Sept. 14, 2024 | As MPs and former ministers called on Mr. Trudeau to quit before the 2025 election, The Globe learned of even tougher talk behind the scenes, which the Prime Minister brushed off. Confidential sources said Mr. Trudeau believed he could win as an underdog, despite a double-digit gap with the Conservatives in public opinion polls.
Nov. 7, 2024 | The U.S. Democrats had a leadership crisis of their own in 2024, pressing an aging Joe Biden to step aside so Kamala Harris could seek the presidency. It didn’t work: by November, the GOP was headed back to the White House and both chambers of Congress. Mr. Trump began to call Mr. Trudeau the “governor” of a 51st state and threatened punitive tariffs against Canadian and Mexican goods.
Dec. 17, 2024 | The Trump threat stirred more unrest in the Liberal cabinet: Finance Minister Chrystia Freeland wanted to save money for a potential trade war, but Mr. Trudeau pressed ahead with new spending on cost-of-living relief. A gambit to replace Ms. Freeland with former bank governor Mark Carney backfired: she quit, Mr. Carney never joined cabinet and a disordered fiscal update put more pressure on Mr. Trudeau to step aside.
Jan. 7 and 11, 2025 | At the Rideau Cottage steps where he once briefed Canadians on the pandemic, Mr. Trudeau gave some personal news one morning: he would leave the prime ministership once the Liberals picked a new leader, which they would do before Parliament’s return in March. Through the week, Canadians looked back at his career and wondered who would lead the country in turbulent years ahead.
March 8, 2025 | The first week of the tariff war proper was chaos: Each day, Mr. Trump introduced, postponed or made new exceptions to trade restrictions as Mr. Trudeau vowed to fight back. The Liberals, convening in Ottawa that weekend to choose Mr. Trudeau’s successor, could see one silver lining in this: Their chances of electoral survival against the Conservatives had improved as Canadians weighed who could best respond to an economic crisis.

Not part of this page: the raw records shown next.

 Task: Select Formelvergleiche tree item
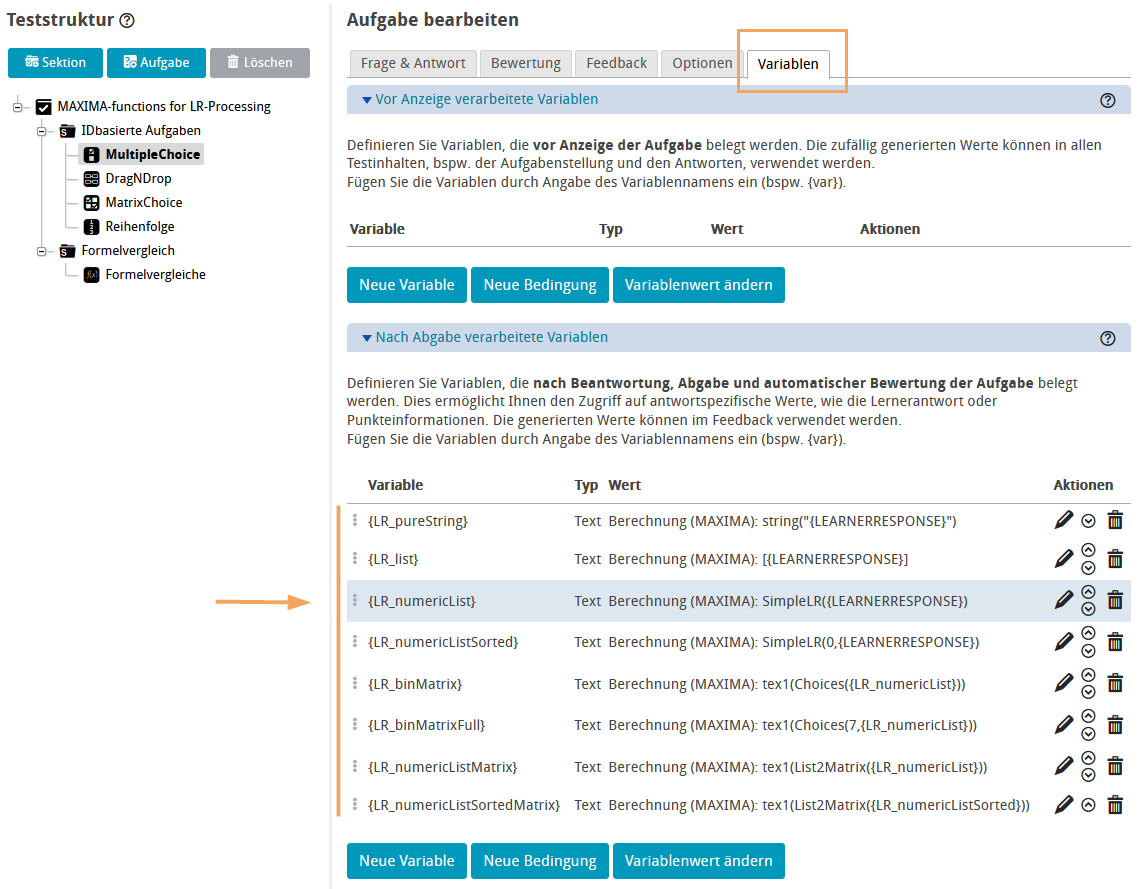[x=155, y=275]
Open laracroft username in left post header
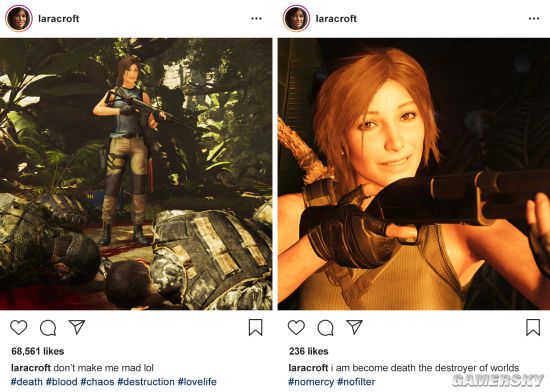 pyautogui.click(x=59, y=19)
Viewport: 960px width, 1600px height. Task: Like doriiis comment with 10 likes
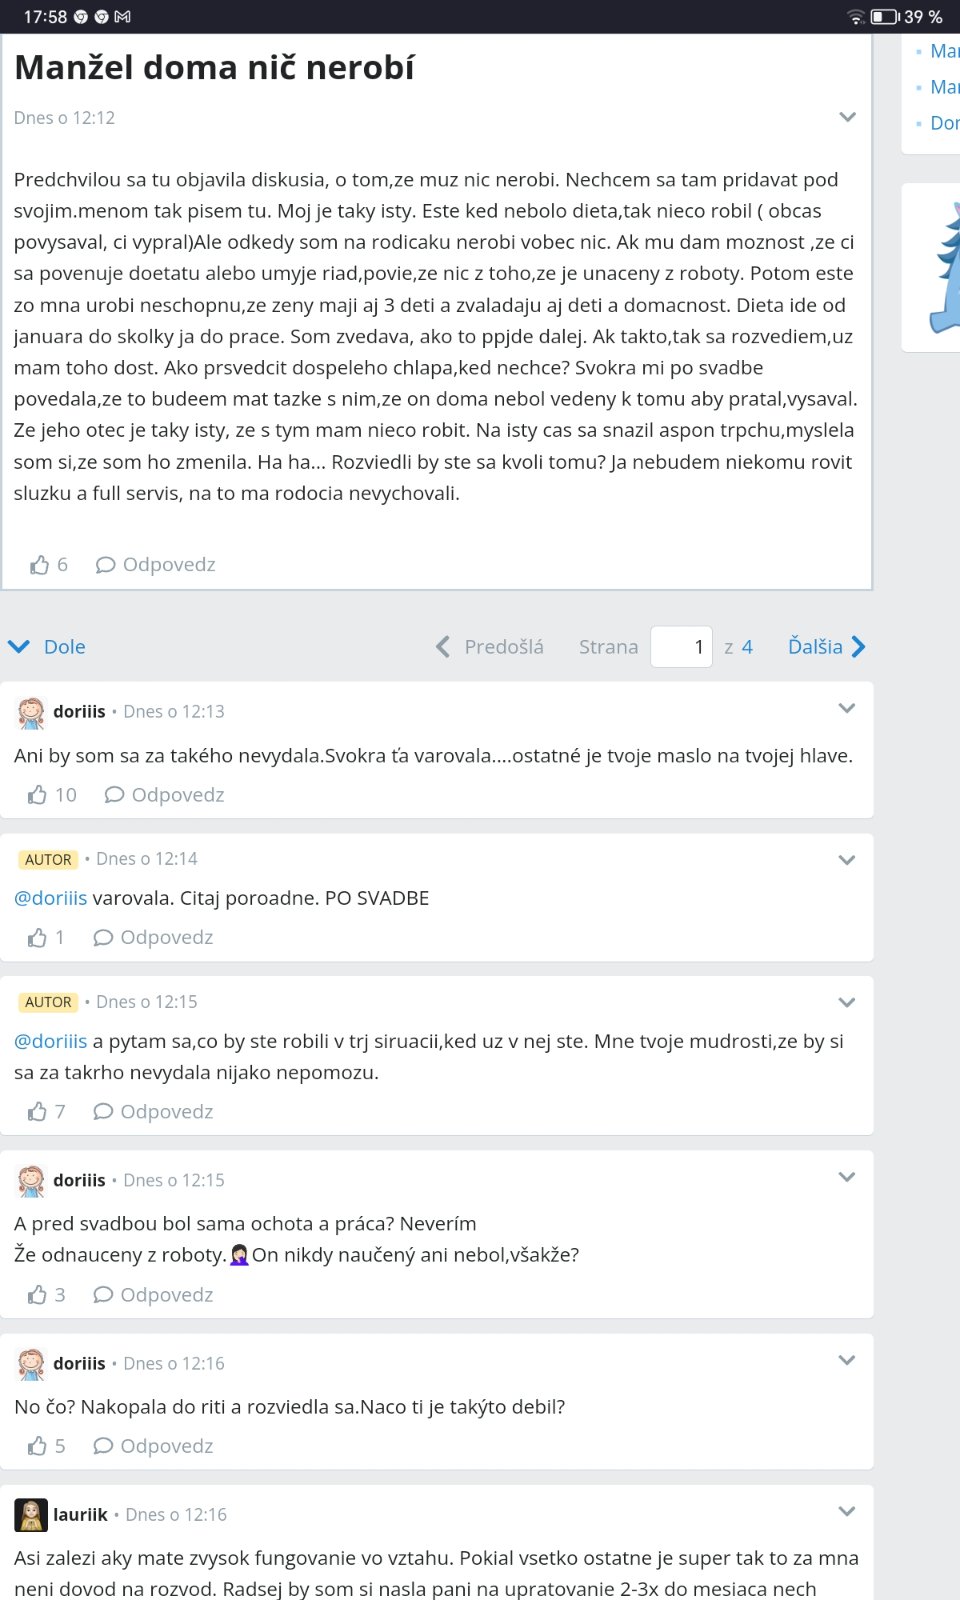coord(38,795)
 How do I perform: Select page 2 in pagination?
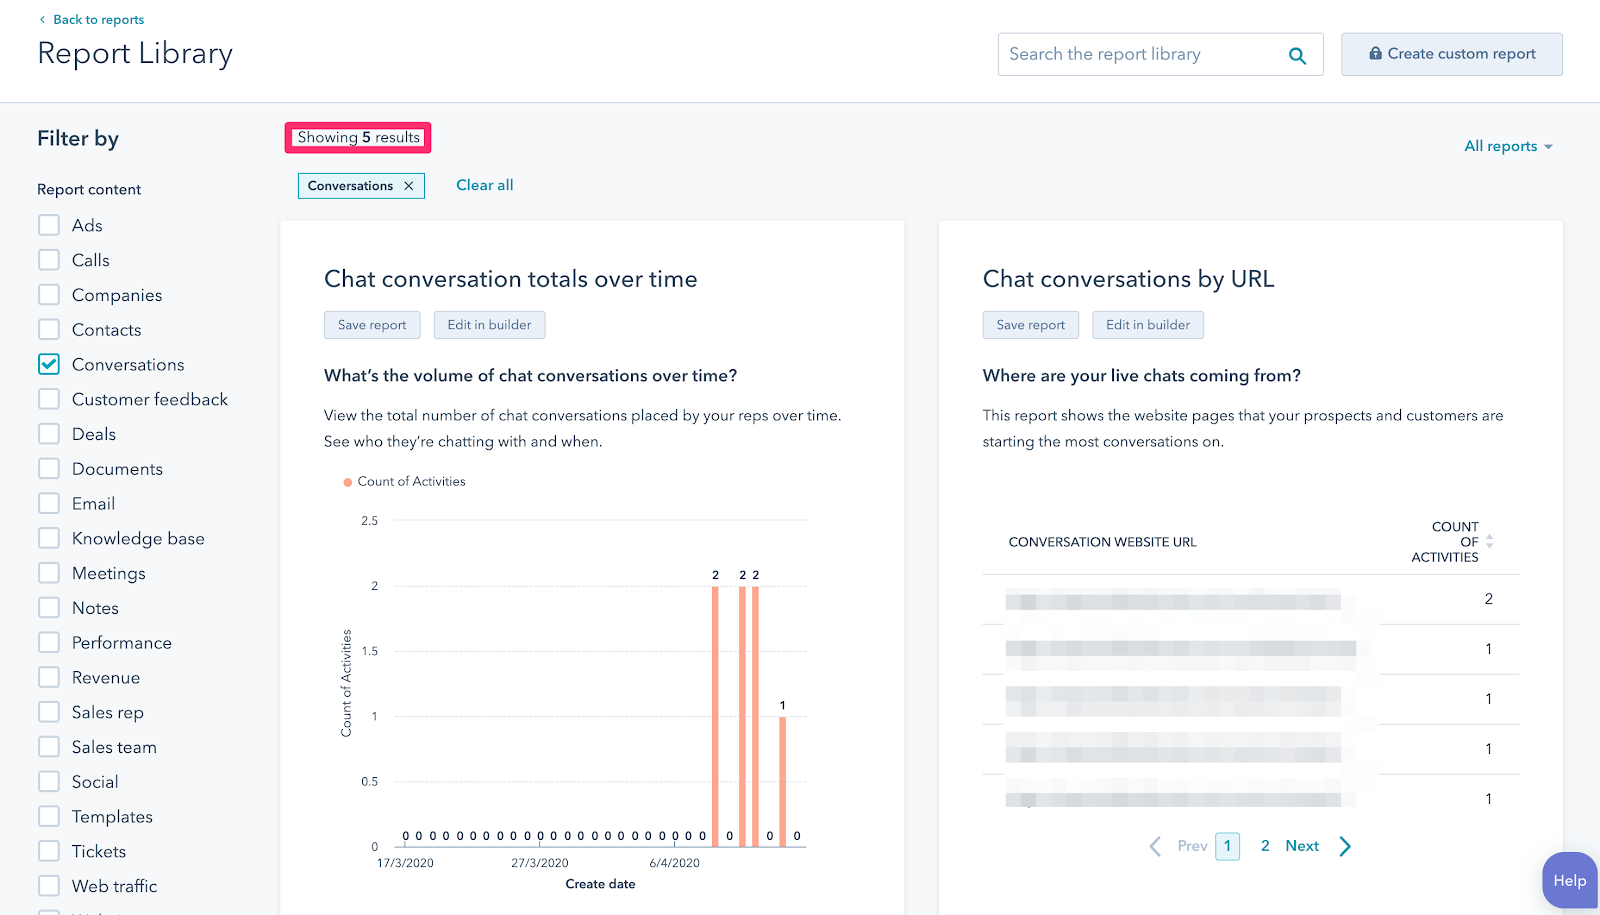(1265, 846)
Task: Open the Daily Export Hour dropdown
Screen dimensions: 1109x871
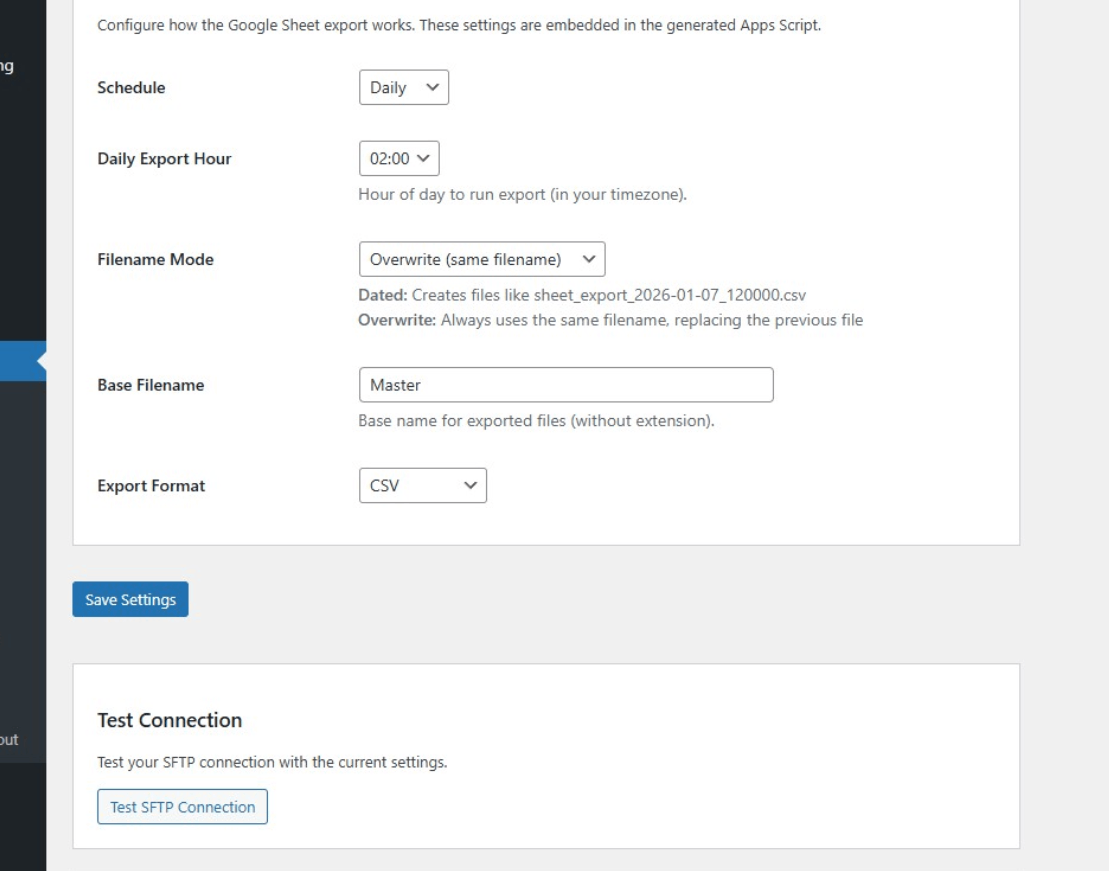Action: pyautogui.click(x=399, y=158)
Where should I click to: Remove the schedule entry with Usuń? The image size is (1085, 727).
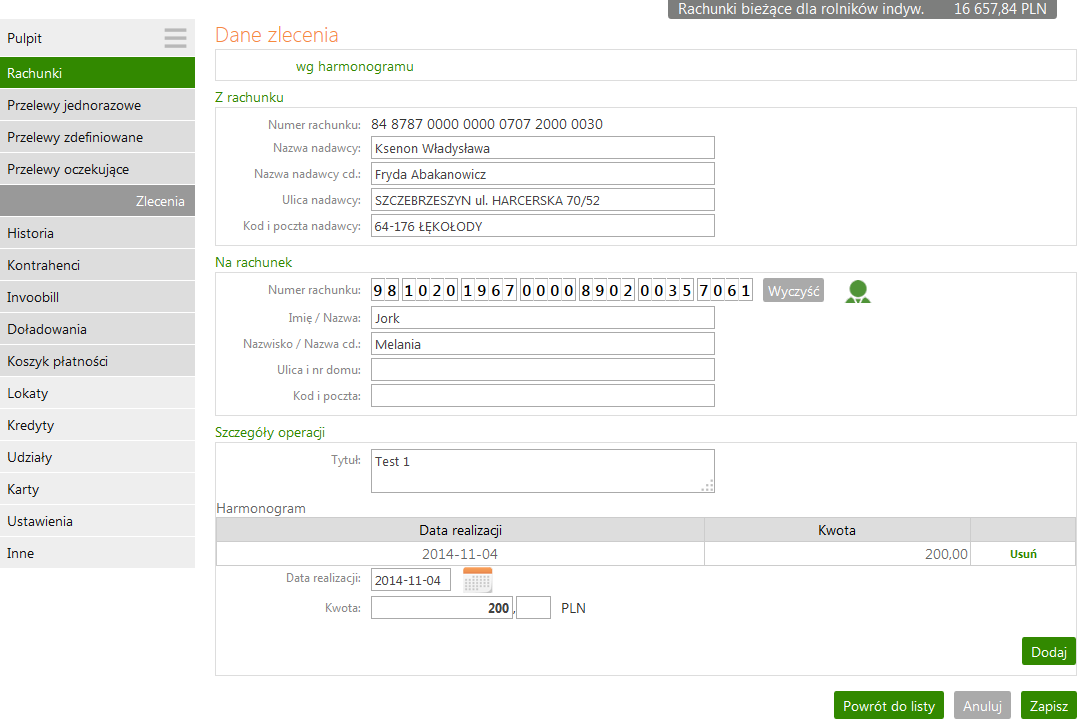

March 10, 2025 | Before his party gave the leadership to Mark Carney – a former central banker who had never held elected office before – Mr. Trudeau gave a farewell speech encouraging Liberals to be ready for existential threats to Canada from the south. “Make no mistake, this is a nation-defining moment. Democracy is not a given. Freedom, it’s not a given. Canada is not a given. None of those happen by accident. None of them will continue without effort.”